Lesson #3: Test the hypothesis

“What I’ve seen over the last few months is that anyone can make claims or manipulate data to fit the narrative of what they want to believe in,” Gu says. This highlights the importance of simply making testable hypotheses.

“For me, that is the whole basis of my projections and forecasts. I have a set of assumptions, and if those assumptions are true, then this is what we predict will happen in the future,” he says. “And if the assumptions end up being wrong, then of course we have to admit that the assumptions we make are not true and adjust accordingly. If you don’t make testable hypotheses, then there is no way to show whether you are actually right or wrong.”

Lesson #4: Learn from mistakes

“Not all the projections that I made were correct,” Gu says. In May 2020, he projected 180,000 deaths in the US by August. “That is much higher than we saw,” he recalls. His testable hypothesis proved incorrect—“and that forced me to adjust my assumptions.”

At the time, Gu was using a fixed infection fatality rate of approximately 1% as a constant in the SEIR simulator. When in the summer he lowered the infection fatality rate to about 0.4% (and later to about 0.7%), his projections returned to a more realistic range.

Lesson #5: Engage critics

“Not everyone will agree with my ideas, and I welcome that,” says Gu, who used Twitter to post his projections and analysis. “I try to respond to people as much as I can, and defend my position, and debate with people. It forces you to think about what your assumptions are and why you think they are correct.”

“It goes back to confirmation bias,” he says. “If I am not able to properly defend my position, then is it really the right claim, and should I be making these claims?

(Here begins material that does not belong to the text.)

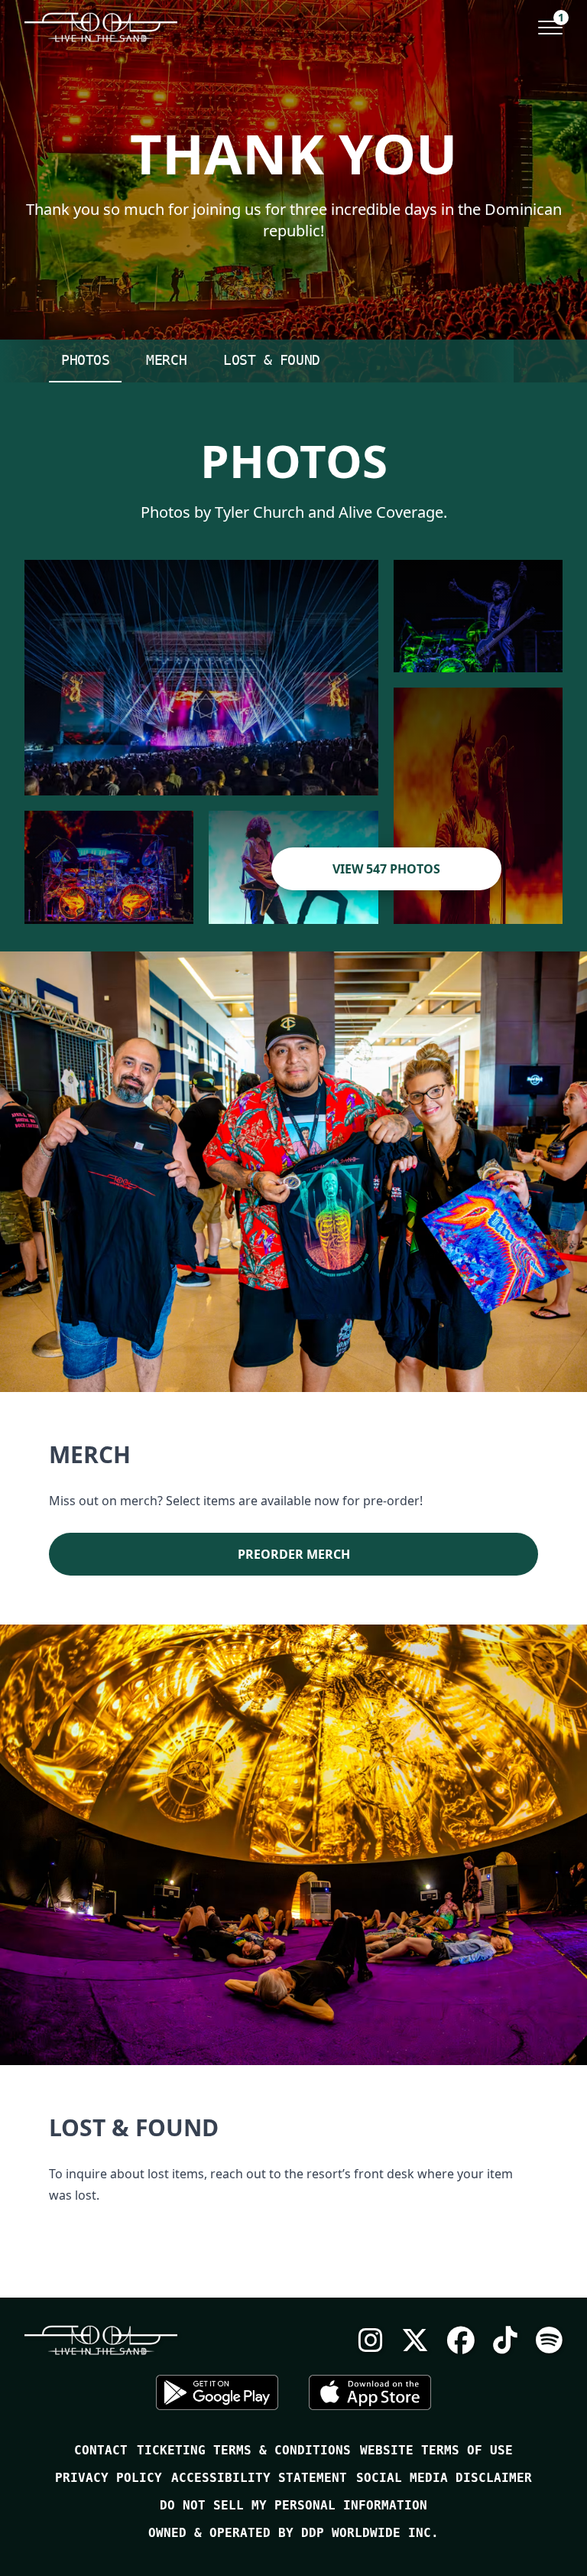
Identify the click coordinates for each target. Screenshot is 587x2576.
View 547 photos (386, 868)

It helps me understand, by engaging with other people, how to think about these problems. When other people present evidence that counters my positions, I have to be able to acknowledge when I may be incorrect in some of my assumptions. And that has actually helped me tremendously in improving my model.”

Lesson #6: Exercise healthy skepticism

“I am now much more skeptical of science—and it’s not a bad thing,” Gu says. “I think it’s important to always question results, but in a healthy way. It’s a fine line. Because a lot of people just flat-out reject science, and that’s not the way to go about it either.”

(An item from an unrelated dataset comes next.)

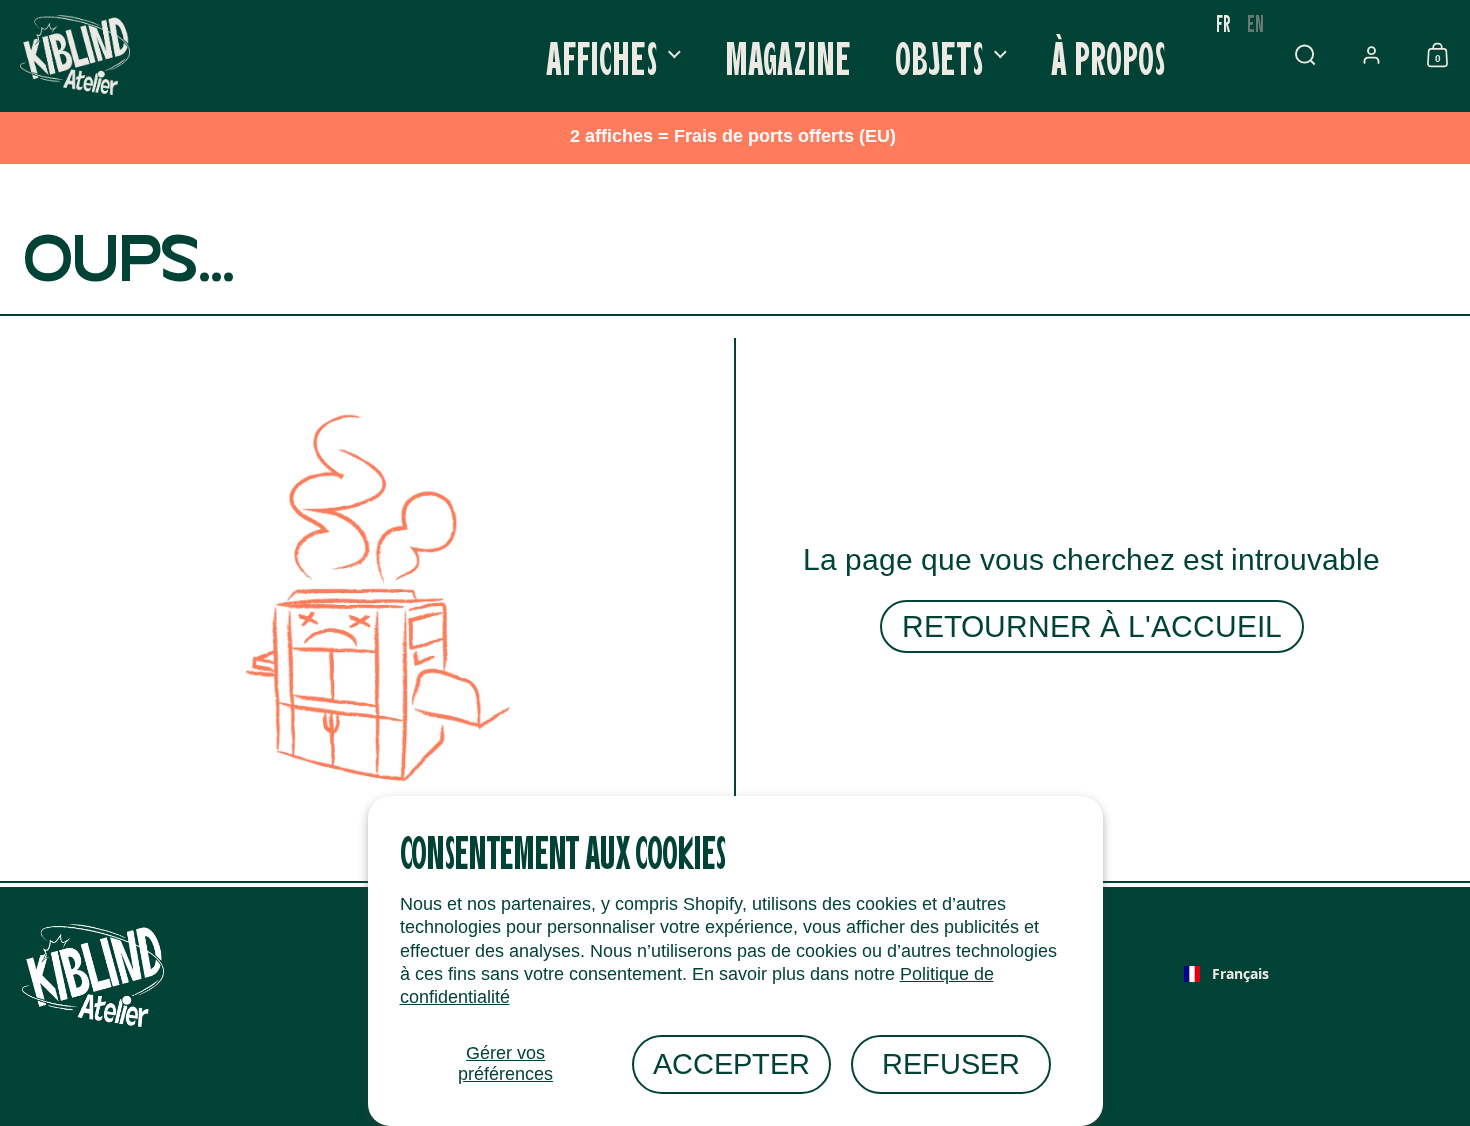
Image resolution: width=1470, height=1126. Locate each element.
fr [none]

“But I think it’s also important to not just blindly trust science,” he continues. “Scientists aren’t perfect.” It is appropriate, he says, if something doesn’t seem right, to ask questions and find explanations. “It’s important to have different perspectives. If there is anything we’ve learned over the past year, it’s that no one is 100% right all the time.”

“I can’t speak for all scientists, but my job is to cut through all the noise and get to the truth,” he says. “I’m not saying I’ve been perfect over this past year. I’ve been wrong many times. But I think we can all learn to approach science as a method of finding the truth, rather than the truth itself.”